It’s a dog’s life for copycats

The human compulsion to copy each other has no age or class boundaries – and it may even have spread to dogs

Human beings are astonishingly imitative creatures. If that were not so, marketing would be a poor truncated thing and the fashion industry would never have got started.

So much is self-evident, but the more one sees of copycat collective behaviour the more tempting it is to conclude that it is the single most determinant influence in society today. From laddishness to its twin horror feminism, from political correctness to counselling, from healthy eating to road rage, the many-headed beast lurches from fad to fad unimpeded by conscious mental process.

The compulsion to imitate is so deeply rooted that it must rank as second only to the urge to procreate in the defining of mankind. Indeed, so widespread is it and so pervasive, that it requires an act of will to observe it rather than just to accept it.

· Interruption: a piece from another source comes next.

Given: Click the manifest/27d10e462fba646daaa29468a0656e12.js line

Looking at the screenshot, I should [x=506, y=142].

For instance, at the infants’ school around the corner from where I live, at 3pm every day from Monday to Friday scores of mothers arrive in the car park, or, failing that, in the surrounding streets. Nothing surprising there. But look more closely and you will see that every one of them is at the wheel of a four-wheel drive vehicle made for crossing rutted field and boundless desert.

Listen and you will hear the air reverberate to shrill cries of “No way”; still, years after its introduction from the US, the fashionable trope with which the imitative seek to assert their individuality but in truth confirm their unimaginative collectiveness. Without conscious effort these mothers have made themselves into a tribe, their cars and their voices as emblematic as the body paint of Papuan warriors.

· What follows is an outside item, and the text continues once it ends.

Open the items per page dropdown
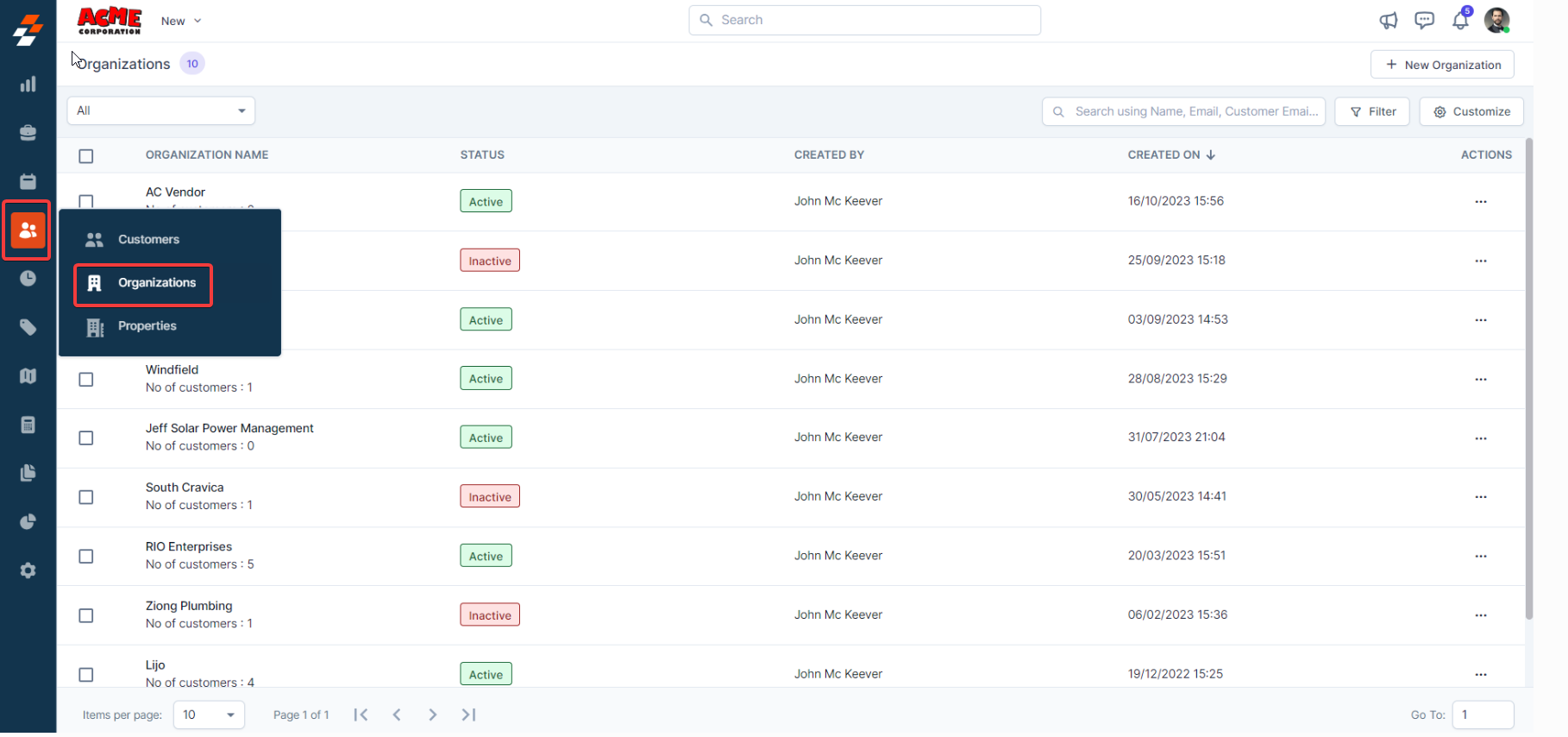Image resolution: width=1568 pixels, height=737 pixels. tap(209, 715)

Now let me take you down to the pub. This is instructive because it demonstrates that the herd instinct crosses, as BSE is said to from cow to human, the boundaries of age. Look along the bar and you will see not only young people drinking designer lagers direct from the bottle, for in an urban backwater that is still the cool thing to do, but also men in the Fifties wearing their shirts outside their trousers. Note, too, that of those middle-aged mimics who are not sporting baseball caps, the fashion is to compensate advancing baldness with greasy, grey ponytails. I would not go as far as the social commentator Richard Littlejohn, who proposes that such men should be clubbed to death, like baby seals, since that would be inhumane and messy. A lethal injection is better.

Talking of shirts and middle-aged men, what better example could one have of aping (apt word, that) than the custom of wearing the football kit of the team one follows? Children do this, in much the same way that an earlier generation dressed up as cowboys and Indians, to act out fantasies. But while the belief that to affect the raiment of your heroes might somehow invest you with their heroic virtues is forgivable when formed in the inchoate infant mind, it is plain bloody silly when adopted by a bald pated geezer with a ponytail. Pass the syringe.

Just as blind imitative behaviour seeps insidiously across age groups, so it crosses the class divides. Back to the pub, where in saloon and public bar alike you will overhear conversations peppered with expressions such as “bonding”, “peer group pressure”, “role models”, and “culture”. Thus jargon invented by the pseudo-science of sociology to disguise the simplicity of its propositions filters down through the social strata to become part of everyone’s everyday parroting. Sociologists call the process the “internalisation of norms”. I wonder why that one never caught on.

An area that has never been properly explored, perhaps because it has no obvious implications for either marketing or fashion, is the possibility that imitative behaviour is passed from humans to dogs. Though we are still light years from the evolutionary process that will allow a cocker spaniel to drive a four-wheel off-road vehicle, dress like a teenager, or speak in psychobabble, there is evidence, as yet unexplained, for believing that dogs copy each other, usually in disturbing ways, and possibly, given the distances involved, by means of telepathy.

Some years ago, an alsatian ravaged a child. Within days, alsatians across the country were dismembering the nation’s progeny. The papers were full of it. A decade or so on, the phenomenon was repeated, but this time the offenders were pit bull terriers and their crimes were so widespread that Parliament rushed through ill-considered legislation to halt the epidemic.

One assumes that in domesticating dogs, we have somehow imparted to them our own instinctive patterns of behaviour. We are, after all, the superior species. (Sometimes it is unavoidable to be judgmental.) But might not the reverse be the case – that we are becoming more like our pets? Dogs are pack animals and so are the people who, having suffered some hurt, setback, or inconvenience, blame someone else and sue in the hope of hitting a little jackpot.

Latest among these are the police sent to the Dunblane massacre, who are planning to seek damages from their own force for exposing them to psychological trauma, and idle former schoolchildren who are suing their schools for failing to give them a good education. Then again, seeing such behaviour, a self-respecting pit bull would get up and slowly walk away.